Pubblichiamo una mail inviataci da un nostro lettore che si concentra su un tema delicato e personale. Vi ricordiamo che potete scriverci inviando le vostre storie e le vostre riflessioni a [email protected].

Buongiorno, vi scrivo con preghiera di pubblicazione, perché desidero parlare di un tema personale ma la cui condivisione penso possa aiutare altri professionisti come me, che però magari hanno più difficoltà nell’esprimersi pubblicamente. Vi scrivo come consulente, ma in questo caso anche come uomo omosessuale. Questo non dovrebbe essere neanche un argomento di interesse per una testata come la vostra se non fosse per il fatto che, in virtù della mia esperienza personale (che purtroppo so non essere un caso isolato), posso dirvi che ritengo il nostro settore ancora piuttosto legato a un certo “machismo” di base.

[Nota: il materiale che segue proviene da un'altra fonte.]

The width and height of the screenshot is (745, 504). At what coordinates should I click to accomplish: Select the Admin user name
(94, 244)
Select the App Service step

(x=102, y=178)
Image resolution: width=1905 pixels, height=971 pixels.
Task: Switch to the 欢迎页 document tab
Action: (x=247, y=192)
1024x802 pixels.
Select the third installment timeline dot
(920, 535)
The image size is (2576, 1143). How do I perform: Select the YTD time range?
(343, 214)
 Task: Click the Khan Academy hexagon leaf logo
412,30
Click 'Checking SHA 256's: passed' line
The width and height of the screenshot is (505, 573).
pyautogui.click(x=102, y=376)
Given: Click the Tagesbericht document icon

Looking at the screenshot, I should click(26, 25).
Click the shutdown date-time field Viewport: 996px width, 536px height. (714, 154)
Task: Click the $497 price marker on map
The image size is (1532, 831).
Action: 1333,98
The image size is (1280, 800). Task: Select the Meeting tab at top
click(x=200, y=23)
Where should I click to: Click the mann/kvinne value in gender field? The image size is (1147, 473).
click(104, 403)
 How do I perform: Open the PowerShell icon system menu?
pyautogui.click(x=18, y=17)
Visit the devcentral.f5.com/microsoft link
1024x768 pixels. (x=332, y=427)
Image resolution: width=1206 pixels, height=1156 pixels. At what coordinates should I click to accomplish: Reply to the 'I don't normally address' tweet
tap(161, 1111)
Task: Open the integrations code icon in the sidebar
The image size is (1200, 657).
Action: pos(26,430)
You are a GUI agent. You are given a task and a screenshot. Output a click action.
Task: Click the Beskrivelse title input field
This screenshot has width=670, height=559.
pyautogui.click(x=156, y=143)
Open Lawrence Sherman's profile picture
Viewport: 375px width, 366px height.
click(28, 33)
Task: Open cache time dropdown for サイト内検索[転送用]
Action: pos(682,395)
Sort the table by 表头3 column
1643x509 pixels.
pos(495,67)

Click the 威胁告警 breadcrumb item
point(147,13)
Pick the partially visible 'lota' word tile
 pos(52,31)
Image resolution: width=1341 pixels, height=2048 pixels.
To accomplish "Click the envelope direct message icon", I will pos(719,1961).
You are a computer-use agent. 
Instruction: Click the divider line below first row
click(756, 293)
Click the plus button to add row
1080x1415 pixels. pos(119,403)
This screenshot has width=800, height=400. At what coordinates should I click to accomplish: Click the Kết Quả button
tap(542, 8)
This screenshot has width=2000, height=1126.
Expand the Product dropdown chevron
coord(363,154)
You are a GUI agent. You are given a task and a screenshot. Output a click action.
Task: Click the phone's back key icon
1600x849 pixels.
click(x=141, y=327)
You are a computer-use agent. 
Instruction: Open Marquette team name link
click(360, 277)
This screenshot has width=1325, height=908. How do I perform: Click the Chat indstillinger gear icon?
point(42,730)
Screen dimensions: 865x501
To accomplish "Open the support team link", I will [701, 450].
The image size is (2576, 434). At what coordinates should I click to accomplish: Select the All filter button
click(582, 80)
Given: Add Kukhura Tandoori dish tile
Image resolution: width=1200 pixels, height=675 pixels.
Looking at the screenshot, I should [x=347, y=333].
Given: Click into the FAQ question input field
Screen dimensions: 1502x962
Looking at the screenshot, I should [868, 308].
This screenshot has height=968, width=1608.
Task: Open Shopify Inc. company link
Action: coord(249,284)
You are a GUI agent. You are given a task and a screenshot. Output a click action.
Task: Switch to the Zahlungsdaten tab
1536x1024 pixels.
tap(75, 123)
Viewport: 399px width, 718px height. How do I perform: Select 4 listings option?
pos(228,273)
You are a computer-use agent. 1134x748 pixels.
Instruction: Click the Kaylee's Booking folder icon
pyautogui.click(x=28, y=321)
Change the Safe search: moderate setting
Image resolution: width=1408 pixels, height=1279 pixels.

Io ho deciso di non fare outing al lavoro, al di là della privacy personale, anche perché vedo un certo cameratismo diffuso tra i colleghi; diciamocelo senza ipocrisie, nel mondo della consulenza finanziaria vive ancora il mito dello “yuppie”, quello che per farsi bello deve avere la segretaria carina, la moglie avvenente, altrimenti vale di meno. Quello che mentre parla si bulla spesso delle conquiste fatte con i colleghi. Quello che se non parli di certi argomenti o non commenti la ragazza di turno che è passata in ufficio, magari fa la battutina discriminatoria che non mi va di ripetere e che potete facilmente intuire. Un settore dove anche il mondo femminile, laddove riesca con fatica a imporsi, sembra alle volte quasi voglia scimmiottare lo stereotipo del manager maschio affermato, quello in stile “uomo che non deve chiedere mai”. Un mondo dove ci si riempie la bocca della parola diversity e inclusion, ma poi se non vai in giro sempre vestito in giacca e cravatta sono guai. A me non importa nulla degli asterischi, non sono quelli che determinano la capacità di accettare l’altro. Non amo certo generalizzare e per fortuna tanti colleghi hanno un modo di vedere la vita e l’altro che si apre al “diverso” (altra parola che odio). Però vi confesso che mi sento spesso un pesce fuor d’acqua e ho come la sensazione che se raccontassi ai colleghi anche il mio orientamento sessuale (come tutti gli etero fanno, senza porsi problemi di sorta), un certo imbarazzo lo percepirei intorno a me. Sicuramente non ci sarebbero più certe parole e magari in mia presenza si cercherebbe meno di parlare dei soliti argomenti, ma in realtà sarebbe proprio un atteggiamento del genere che mi farebbe sentire un escluso. Perché il problema non sono le battutine, il problema è che ci sono dei requisiti essenziali per sentirsi “uno di loro” e tra questi vi è quello di essere etero. Io non vorrei avere bisogno di scrivere una mail del genere, ecco tutto. Mi farebbe piacere che ci fosse semplicemente un pochino più di cultura, di sensibilità, senza slogan, perché l’accettazione del prossimo non è una merce che si può acquistare o esporre in vetrina. Vi ringrazio, sperando che queste parole possano trovare condivisione tra i vostri lettori.